Prediction Data as an API in 2012

A good post by Tristan Walker from FourSquare, got me thinking about the 'data space'. In his post, he mentions a company, Palantir (BusinessWeek article); from what I gather, they emphasize development of prediction models as applied to terror prevention, and consumed by non-technical field analysts. Their founder provides a good overview in this video (it's $10) from the O'Reilly Strata conference last year. As an aside, Palantir sounds like it has an interesting corporate culture (has a limit to salary, and is really driving home a 'solving real problems' message).

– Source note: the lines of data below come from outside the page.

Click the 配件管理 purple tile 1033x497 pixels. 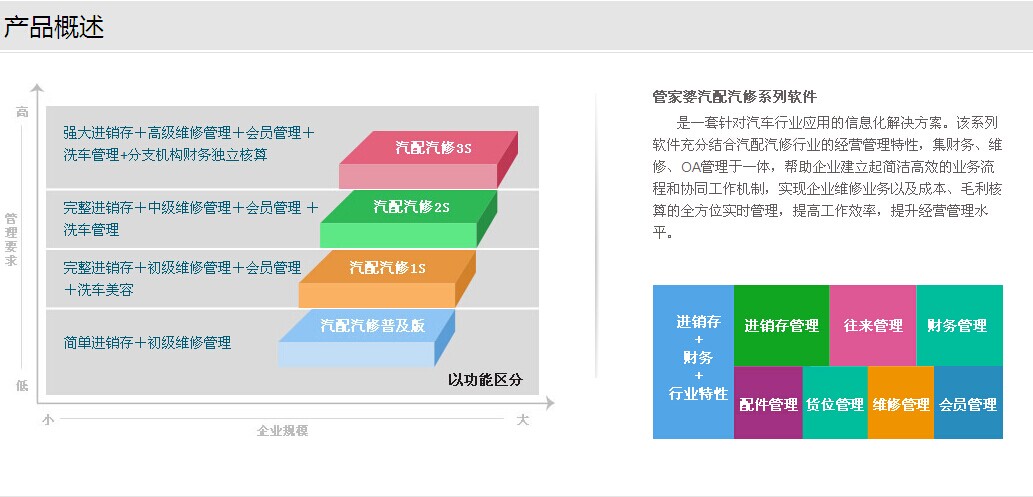tap(768, 404)
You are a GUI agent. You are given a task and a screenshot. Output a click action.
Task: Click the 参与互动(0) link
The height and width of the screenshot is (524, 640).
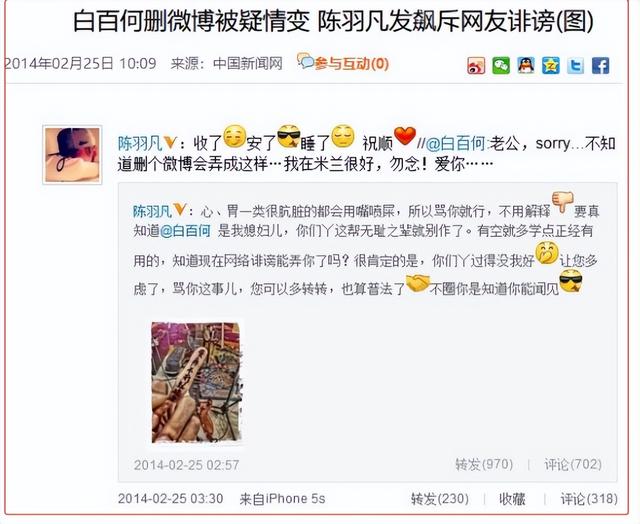[351, 64]
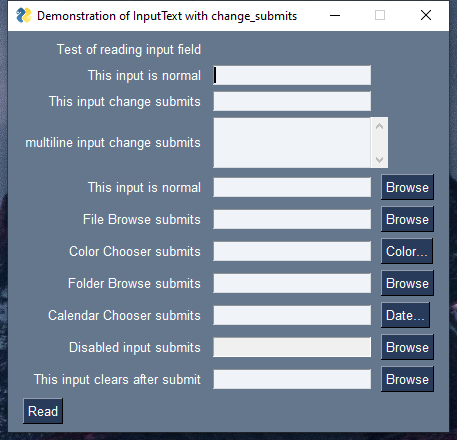The image size is (457, 440).
Task: Click Browse next to Disabled input submits
Action: pyautogui.click(x=407, y=347)
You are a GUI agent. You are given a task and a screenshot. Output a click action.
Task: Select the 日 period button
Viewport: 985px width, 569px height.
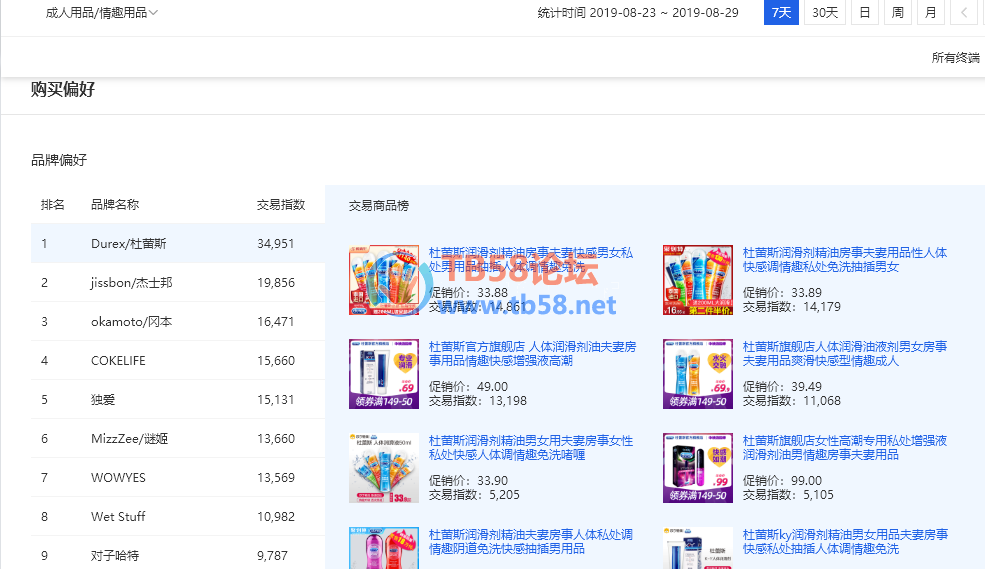tap(864, 13)
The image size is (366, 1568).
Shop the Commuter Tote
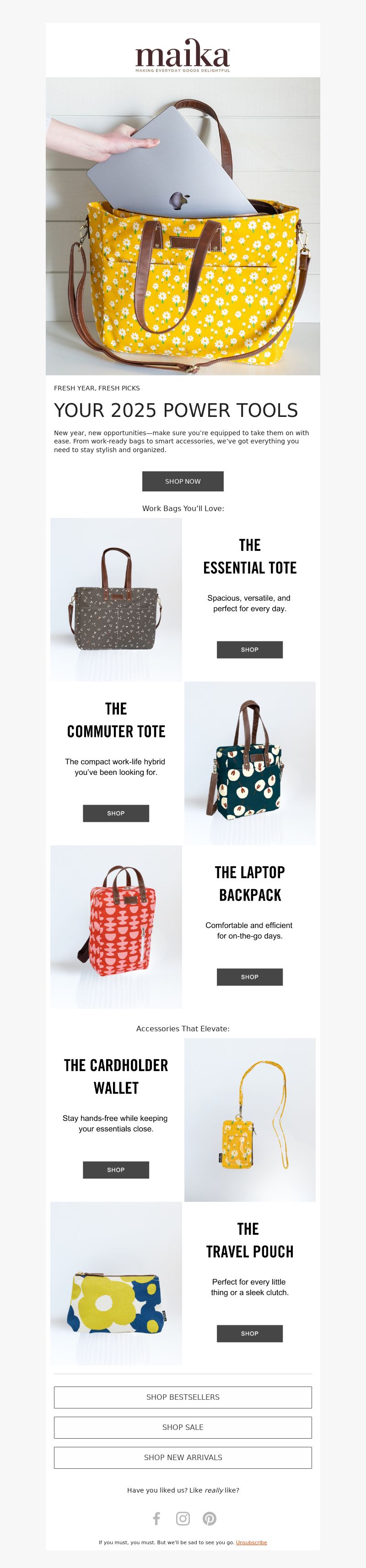[116, 813]
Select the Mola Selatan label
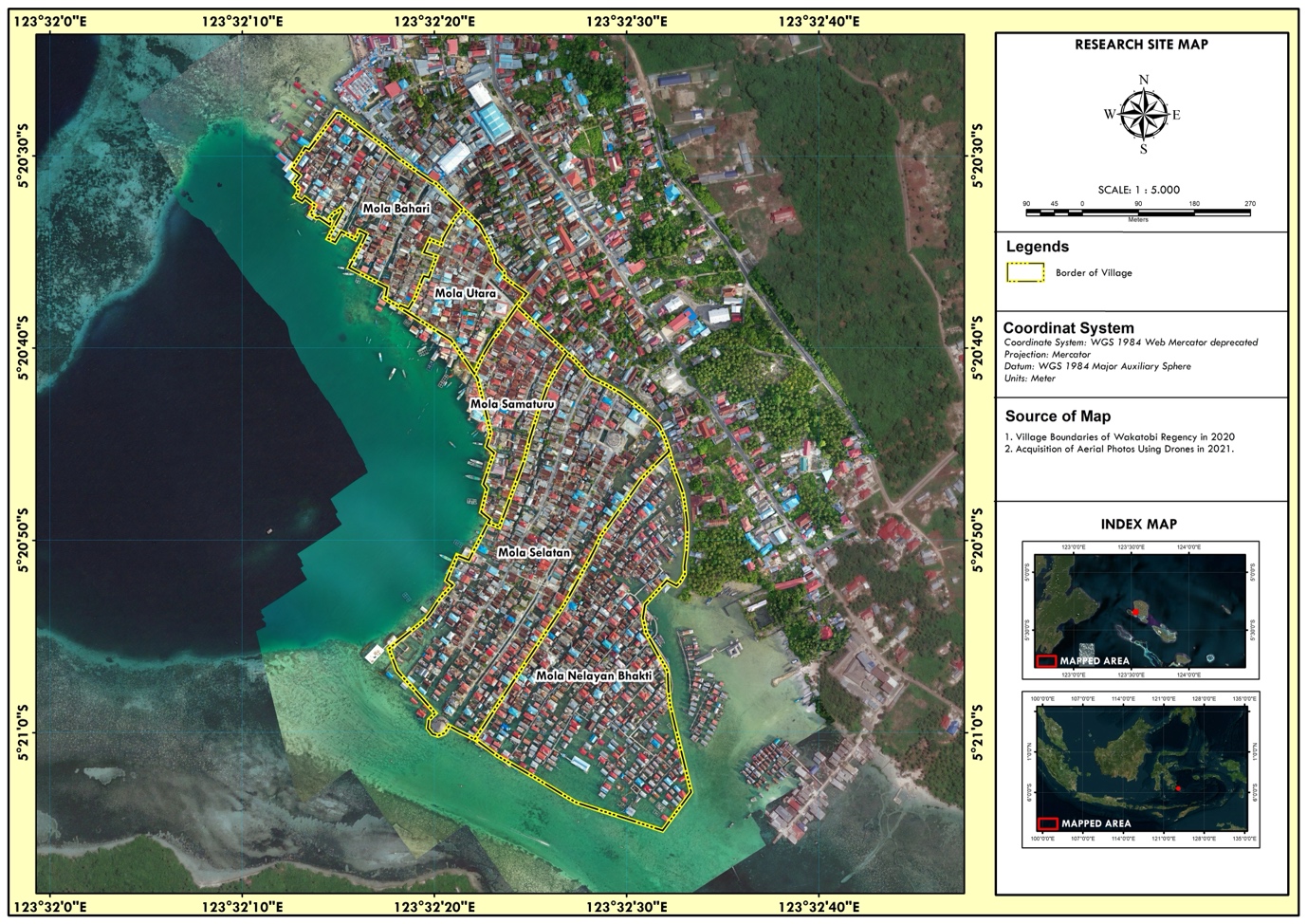The width and height of the screenshot is (1307, 924). [534, 552]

Reading the BusinessWeek article, begged the question; how is Palantir's approach different than that of Recorded Future's? Recorded Future seems to have a similar vision, but their approach is framed somewhat differently; they're creating a 'temporal index', a big data/ semantic analysis problem, as a basis to predict future events. Again, check out the O'Reilly video - it features a panel of Recorded Future, Palantir, and Twitter (the Twitter speaker, Rion Snow, mentions a lot of really interesting research that has been done against Twitter).

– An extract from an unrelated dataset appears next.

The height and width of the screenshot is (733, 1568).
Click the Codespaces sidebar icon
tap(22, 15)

A few more companies that seem to be circling this big data/ prediction modeling space:

  • Sense Networks - I've been following Sense for a while due to the Sandy Pentland/ Nathan Eagle connection (both have done extensive Reality Mining in mobile that I find interesting). They do similar big data prediction analysis, but the domain seems to be mobile-centric. 
  • Digital Reasoning - mentioned here
  • BlueKai - I'm not sure most people would put BlueKai in the same boat as Palantir and Recorded Future, but I'm starting to frame this space as a value chain, and BlueKai seems to have found a way to aggregate, improve, and repackage data for use in digital marketing. 
  • Primal - a Waterloo-based company, it's not entirely clear to me at this point their angle, but the appear to sit between BlueKai and Recorded Future/ Palantir and emphasize "filling out the sparseness of information in social networks". 
Finally, "Follow the Data" seems to be a good source of information on what's happening in the industry. Look forward to spending some time reading through the content. 

It seems to me that the near future of this space will be reminiscent to what happened in mobile in the last few years; API-ization of 'state' data (eg. what Skyhook did in wifi location). There will be data-domain experts (the ability to make meaning out of phone transcript calls between terrorists is a different domain than, say, making meaning out of online shopping behaviors); spanning the ability to make sense of unstructured data, aggregate from multiple sources, run prediction models on it, and make it available to various "application" providers. What we're seeing today are very purpose-built algorithms/ applications, and I suspect the long term value here is in making and interpreting meaning in the unstructured data (rather than storing the data).